Cattle futures, fell hard again Friday as traders continue to exit contracts and beef demand uncertainty grows.
Live Cattle futures closed an average of $3.52 lower ($2.55 to limit-down $4.50 in spot April).
Feeder Cattle futures closed limit-down $4.50.
Wholesale beef values were steady to weak on light to moderate demand and moderate to heavy offerings, according to the Agricultural Marketing Service.
Choice boxed beef cutout value was 73¢ lower Friday afternoon at $252.84/cwt. Select was 21¢ higher at $242.38.
Corn futures closed mostly 2¢ to 3¢ lower.
After unchanged to 1¢ higher in the front three contracts, Soybean futures closed mostly 6¢ to 9¢ lower.

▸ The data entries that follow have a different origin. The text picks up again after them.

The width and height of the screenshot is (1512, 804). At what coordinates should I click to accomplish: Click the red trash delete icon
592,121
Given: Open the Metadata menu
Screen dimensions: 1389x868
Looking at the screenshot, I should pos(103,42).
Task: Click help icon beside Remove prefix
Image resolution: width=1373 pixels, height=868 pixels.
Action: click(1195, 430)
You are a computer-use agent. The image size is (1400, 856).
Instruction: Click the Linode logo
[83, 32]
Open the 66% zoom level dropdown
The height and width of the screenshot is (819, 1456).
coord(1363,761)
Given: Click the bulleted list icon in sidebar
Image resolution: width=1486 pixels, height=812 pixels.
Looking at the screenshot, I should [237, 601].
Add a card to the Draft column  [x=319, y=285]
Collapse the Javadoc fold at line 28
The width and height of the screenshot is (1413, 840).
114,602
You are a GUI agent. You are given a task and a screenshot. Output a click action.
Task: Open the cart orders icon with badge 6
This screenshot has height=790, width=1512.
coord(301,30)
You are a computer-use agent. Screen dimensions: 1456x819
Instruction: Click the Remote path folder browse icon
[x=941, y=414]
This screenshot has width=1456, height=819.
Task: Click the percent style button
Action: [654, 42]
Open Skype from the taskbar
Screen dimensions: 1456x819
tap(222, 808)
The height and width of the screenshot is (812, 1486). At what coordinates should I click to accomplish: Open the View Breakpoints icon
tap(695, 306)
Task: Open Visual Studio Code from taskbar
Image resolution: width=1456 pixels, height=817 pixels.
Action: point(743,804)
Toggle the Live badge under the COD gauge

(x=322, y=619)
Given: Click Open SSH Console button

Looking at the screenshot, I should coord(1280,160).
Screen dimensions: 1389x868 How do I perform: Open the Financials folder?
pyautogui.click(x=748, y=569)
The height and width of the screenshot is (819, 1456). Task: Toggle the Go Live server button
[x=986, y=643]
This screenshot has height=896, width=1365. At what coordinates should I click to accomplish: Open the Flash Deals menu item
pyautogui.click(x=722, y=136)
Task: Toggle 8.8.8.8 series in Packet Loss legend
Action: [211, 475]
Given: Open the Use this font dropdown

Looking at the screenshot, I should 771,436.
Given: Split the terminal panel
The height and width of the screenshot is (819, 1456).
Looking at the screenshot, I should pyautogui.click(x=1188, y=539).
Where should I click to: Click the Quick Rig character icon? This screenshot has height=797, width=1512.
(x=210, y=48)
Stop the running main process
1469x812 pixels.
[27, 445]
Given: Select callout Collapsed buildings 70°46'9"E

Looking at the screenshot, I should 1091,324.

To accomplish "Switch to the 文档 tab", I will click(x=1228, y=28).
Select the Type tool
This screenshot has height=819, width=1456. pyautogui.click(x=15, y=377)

Major U.S. financial indices closed sharply lower Friday, as investors seemed to focus more on COVID-19 and its ultimate impact than the massive stimulus bill passed by Congress.
The Dow Jones Industrial Average closed 915 points lower. The S&P 500 closed 88 points lower. The NASDAQ was down 295 points.
“As tough as today is for cattle producers, the longer the coronavirus lasts, the more damage will be done. In response to the unprecedented and devastating impact of this pandemic on our industry, Congress enacted Coronavirus Aid, Relief, and Economic Security (CARES) Act. The CARES Act provides USDA’s Office of the Secretary with an additional $9.5 billion ‘to prevent, prepare for, and respond to coronavirus’,” according to a letter sent to U.S. Agriculture Secretary Sonny Perdue on Friday, from the National Cattlemen’s Beef Association (NCBA) and 46 state affiliates.
The letter encourages Perdue to consider several principles as USDA develops vehicles to deliver this assistance to cattle producers. Among them:
- “As the largest segment of the U.S. agriculture industry, U.S. cattle production accounts for $67 billion (18%) of the $371 billion in total cash receipts from agricultural commodities in 2018. We are present in all fifty states on 729,000 farm operations that are the lifeblood of our rural economies. While coronavirus has undoubtedly impacted all segments of American agriculture, the impact of this crisis is uniquely acute for cattle producers who are not eligible for traditional safety net programs offered by USDA and the Small Business Administration.
- “While there are multiple preliminary economic assessments relative to the impact of coronavirus on cattle markets, we believe that no single entity is better equipped than USDA to lead this effort. We encourage USDA to implement this effort by utilizing its unique expertise and available resources, while also working directly with the academic community and livestock industry experts to determine the full extent of need and most equitable measures of response.
- “Marketing cattle in the United States is, by nature, highly volatile and complex with multiple links in the cattle supply chain. Cow-calf producers, seedstock producers, stockers and backgrounding operations, and cattle feeders have all been impacted by this pandemic. We believe assistance must be delivered equitably across all producer segments of the cattle supply chain based on need. Further, business size and structure are not reliable determinants of financial need or viability during this unprecedented occurrence and should not be a prohibiting factor for eligibility.
- “We firmly believe that economic assistance for cattle producers should not only prioritize financial loss due to COVID-19, but also be market-oriented, not disrupt or mask market signals, and not be a permanent subsidy program.